Topicality on executive power: This topic is so strangely worded and verbose that it is difficult to win almost any topicality argument against strong affirmative answers, as powerful as the limits case may be. ESR makes being aff hard enough that I’m not sure how necessary the negative needs assistance in limiting down the scope of viable affs, but I suppose we shall see as the year moves forward. I’m certainly open to voting on topicality violations that are supported by quality evidence. “Restrictions in the area of” = all of that area (despite the fact that two of the areas have “all or nearly all” in their wordings, which would seem to imply the other three are NOT “all or nearly all”) does not seem to meet that standard.
Topicality on immigration: This is one of the best topics for neg teams trying to go for topicality in a long time... maybe since alternative energy in 2008-9. “Legal immigration” clearly means LPR – affs will have a tough time winning otherwise against competent negative teams. I can’t get over my feeling that the “Passel and Fix” / “Murphy 91” “humanitarian” violations that exclude refugee, asylums, etc, are somewhat arbitrary, but the evidence is extremely good for the negative (probably slightly better than it is for the affirmative, but it’s close), and the limits case for excluding these affs is extremely persuasive.
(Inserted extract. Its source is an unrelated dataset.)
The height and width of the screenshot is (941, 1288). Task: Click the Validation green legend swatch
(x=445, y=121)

Affs debating this argument in front of me should make their case that legal immigration includes asylum, refugees, etc by reading similarly high-quality evidence that says as much.
Topicality on arms sales: T - subs is persuasive if your argument is that "substantially" has to mean something, and the most reasonable assessment of what it should mean is the lowest contextual bound that either team can discover and use as a bulwark for guiding their preparation. If the aff can't produce a reasonably well-sourced card that says substantially = X amount of arms sales that their plan can feasibly meet, I think neg teams can win that it's more arbitrary to assume that substantially is in the topic for literally no reason than it is to assume the lowest plausible reading of what substantially could mean (especially given that every definition of substantially as a higher quantity would lead one to agree that substantially is at least as large as that lowest reading). If the aff can, however, produce this card, it will take a 2N's most stalwart defense of any one particular interpretation to push back against the most basic and intuitive accusations of arbitrariness/goalpost-shifting.
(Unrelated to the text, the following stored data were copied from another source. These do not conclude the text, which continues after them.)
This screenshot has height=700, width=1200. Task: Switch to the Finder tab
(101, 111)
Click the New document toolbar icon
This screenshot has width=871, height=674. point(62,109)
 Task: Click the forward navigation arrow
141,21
T - reduce seems conceptually fraught in almost every iteration. Every Saudi aff conditions its cessation of arms sales on the continued existence of Saudi Arabia. If the Saudi military was so inept that the Houthis suddenly not only won the war against Saleh but actually captured Saudi Arabia and annexed it as part of a new Houthi Empire, the plan would not prevent the US from selling all sorts of exciting PGMs to Saudi Arabia's new Houthi overlords. Other than hard capping the overall quantity of arms sales and saying every aff that doesn't do that isn't topical, (which incidentally is not in any plausible reading a clearly forwarded interpretation of the topic in that poorly-written Pearson chapter), it's not clear to me what the distinction is between affs that condition and affs that don't are for the purposes of T - Reduce
Topicality on CJR: T - enact is persuasive. The ev is close, but in an evenly debated and closely contested round where both sides read all of the evidence I've seen this year, I'd be worried if I were aff. The debateability case is strong for the neg, given how unlimited the topic is, but there's a case to be made that courts affs aren't so bad and that ESR/politics is a strong enough generic to counter both agents.
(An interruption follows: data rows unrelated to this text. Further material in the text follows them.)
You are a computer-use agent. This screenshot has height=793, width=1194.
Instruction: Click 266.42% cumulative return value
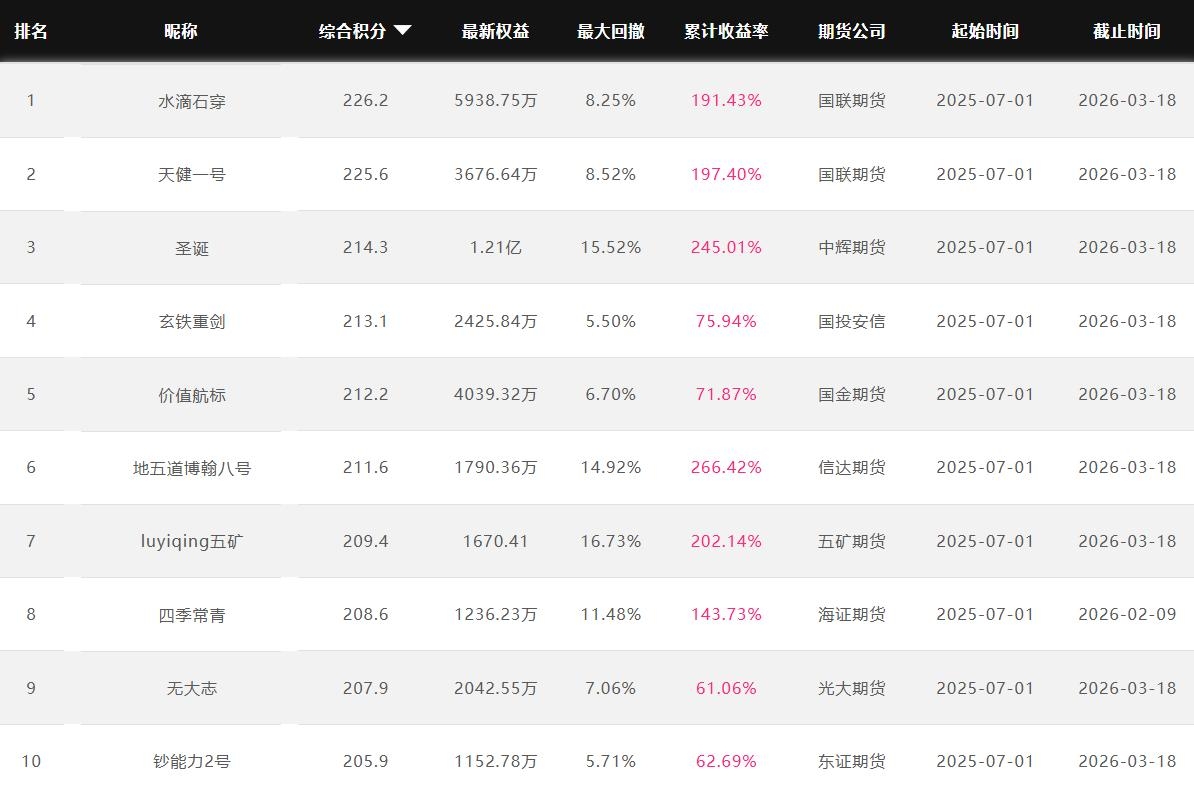click(x=726, y=467)
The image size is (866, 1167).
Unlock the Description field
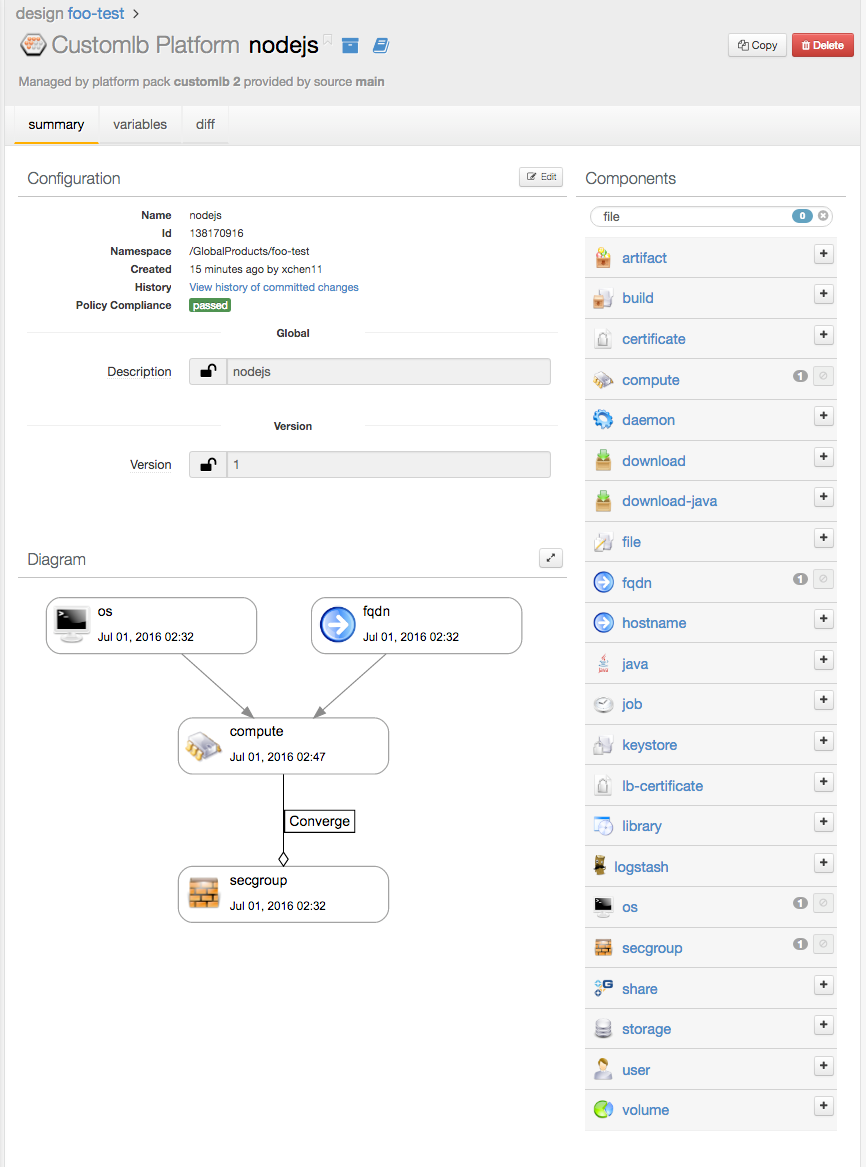pos(207,371)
Other T arguments are, generally speaking, uphill battles. Unless a plan text is extremely poorly written, most "T-Criminal" arguments are likely solvency takeouts, though depending on advantage construction they may be extremely strong and relevant solvency takeouts. Most (well, all) subsets arguments, regardless of which word they define, have no real answer to "we make some new rule apply throughout the entire area, e.g. all police are prohibitied from enforcing XYZ criminal law." Admittedly, there are better and worse variations for all of these violations. For example, Title 18 is a decent way to set up "T - criminal justice excludes civil / decrim" types of interpretations, despite the fact it's surprisingly easy for affs to win they meet it. And of course, aff teams often screw these up answering bad and mediocre T args in ways that make them completely viable. But none of these would be my preferred strategy, unless of course you're deploying new cards or improved arguments at the TOC. If that's the case, nicely done! If you think your evidence is objectively better than the aff cards, and that you can win the plan clearly violates a cogent interpretation, topicality is always a reasonable option in front of me.
Topicality on space cooperation: Topicality is making a big comeback in college policy debates this year. Kiinda overdue. But also kinda surprising because the T evidence isn't that high quality relative to its outsized presence in 2NRs, but hey, we all make choices.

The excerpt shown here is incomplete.